### Challenges
(1) Answer these questions from the reftable excerpt, one answer per line, marked (a), (b), (c):
(a) Besides checking whether `$GIT_DIR/refs` exists, what else does `is_git_directory()` check?
(b) Which file extensions does the spec require for reftable files?
(c) Who wrote that they might start working on implementing reftable in Git soon?
(2) Summarize the reftable excerpt in three sentences.
(3) Please output the passage of the reftable excerpt starting with "On Wed, May 09" and going on through "in Git soon.", word for word.

### Selected extract
+++
This was my suggestion. I was thinking that this would prevent old
refs code from being used accidentally on a reftable-enabled
repository, while still enabling old versions of Git recognize this as
a git directory [2]. I think that the latter is important to make
things like `git rev-parse --git-dir` work correctly, even if the
installed version of git can't actually *read* the repository.

  The problem is that `is_git_directory()` checks not only whether
`$GIT_DIR/refs` exists, but also whether it is executable (i.e., since
it is normally a directory, that it is searchable). It would be silly
to make the reftable table of contents executable, so this doesn't
seem like a good approach after all.

  So probably `$GIT_DIR/refs` should continue to be a directory. If
it's there, it would probably make sense to place the reftable files
and maybe the ToC inside of it. We would have to rely on older Git
versions refusing to work in the directory because its `config` file
has an unrecognized `core.repositoryFormatVersion`, but that should be
OK I think.

* The scheme for naming reftable files [3] is, I believe, just a
suggestion as far as the spec is concerned (except for the use of
`.ref`/`.log` file extensions). It might be more less unwieldy to use
`%d` rather than `%08d`, and more convenient to name compacted files
to `${min_update_index}-${max_update_index}_${n}.{ref,log}` to make it
clearer to see by inspection what each file contains. That would also
make it unnecessary, in most cases, to insert a `_${n}` to make the
filename unique.

Michael

[1] https://github.com/dturner-tw/git/tree/dturner/pluggable-backends
[2] 
https://github.com/git/git/blob/ccdcbd54c4475c2238b310f7113ab3075b5abc9c/setup.c#L309-L347
[3] 
https://github.com/eclipse/jgit/blob/master/Documentation/technical/reftable.md#layout

https://github.com/eclipse/jgit/blob/master/Documentation/technical/reftable.md#compaction
[4] 
https://github.com/eclipse/jgit/blob/master/Documentation/technical/reftable.md#footer


Re: Implementing reftable in Git

2018-05-09 Thread Ævar Arnfjörð Bjarmason

On Wed, May 09 2018, Stefan Beller wrote:

> Hi Christian,
>
> On Wed, May 9, 2018 at 7:33 AM, Christian Couder
>  wrote:
>> Hi,
>>
>> I might start working on implementing reftable in Git soon.
>
> Cool! Everyone is waiting for it as they dream about the
> performance and correctness benefits this brings.
+++
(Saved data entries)
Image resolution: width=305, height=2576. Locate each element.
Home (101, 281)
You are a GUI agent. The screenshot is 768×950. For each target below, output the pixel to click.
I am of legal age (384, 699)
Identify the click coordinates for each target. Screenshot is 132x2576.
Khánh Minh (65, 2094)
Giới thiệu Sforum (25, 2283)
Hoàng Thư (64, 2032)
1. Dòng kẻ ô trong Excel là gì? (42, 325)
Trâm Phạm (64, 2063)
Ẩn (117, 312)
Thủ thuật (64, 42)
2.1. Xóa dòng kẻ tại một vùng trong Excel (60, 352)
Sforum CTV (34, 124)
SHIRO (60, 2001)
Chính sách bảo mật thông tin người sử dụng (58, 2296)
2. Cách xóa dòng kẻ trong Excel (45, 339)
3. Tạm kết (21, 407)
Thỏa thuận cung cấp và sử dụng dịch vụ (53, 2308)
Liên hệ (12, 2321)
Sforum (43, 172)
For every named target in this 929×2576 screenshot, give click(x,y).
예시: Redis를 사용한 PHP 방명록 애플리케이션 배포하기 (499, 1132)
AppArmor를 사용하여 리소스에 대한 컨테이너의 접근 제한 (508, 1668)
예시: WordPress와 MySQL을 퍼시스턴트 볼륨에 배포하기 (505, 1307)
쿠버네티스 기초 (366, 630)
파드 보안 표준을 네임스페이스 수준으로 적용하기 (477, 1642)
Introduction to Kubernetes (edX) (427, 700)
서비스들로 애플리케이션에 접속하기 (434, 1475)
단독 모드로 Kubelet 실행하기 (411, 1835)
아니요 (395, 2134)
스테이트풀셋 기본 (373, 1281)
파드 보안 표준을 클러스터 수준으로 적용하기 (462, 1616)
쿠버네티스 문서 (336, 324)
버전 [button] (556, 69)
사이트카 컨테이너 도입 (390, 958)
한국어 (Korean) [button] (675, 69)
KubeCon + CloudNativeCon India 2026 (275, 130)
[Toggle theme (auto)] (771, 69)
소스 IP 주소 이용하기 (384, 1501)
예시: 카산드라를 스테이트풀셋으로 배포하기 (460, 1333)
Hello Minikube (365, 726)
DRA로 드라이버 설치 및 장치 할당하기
+++
### Results for each task
(1)
(a) It checks whether `$GIT_DIR/refs` is executable, which for a directory means searchable.
(b) The `.ref` and `.log` extensions.
(c) Christian Couder.

(2) Because `is_git_directory()` requires `$GIT_DIR/refs` to be executable, the writer concludes that `$GIT_DIR/refs` should stay a directory. It could hold the reftable files and perhaps the table of contents, and older Git versions would be expected to refuse to work in the repository because of an unrecognized `core.repositoryFormatVersion`. The writer also suggests naming reftable files with `%d` instead of `%08d` and naming compacted files by their minimum and maximum update index, so that each file's contents are clear on inspection.

(3)
On Wed, May 09 2018, Stefan Beller wrote:

> Hi Christian,
>
> On Wed, May 9, 2018 at 7:33 AM, Christian Couder
>  wrote:
>> Hi,
>>
>> I might start working on implementing reftable in Git soon.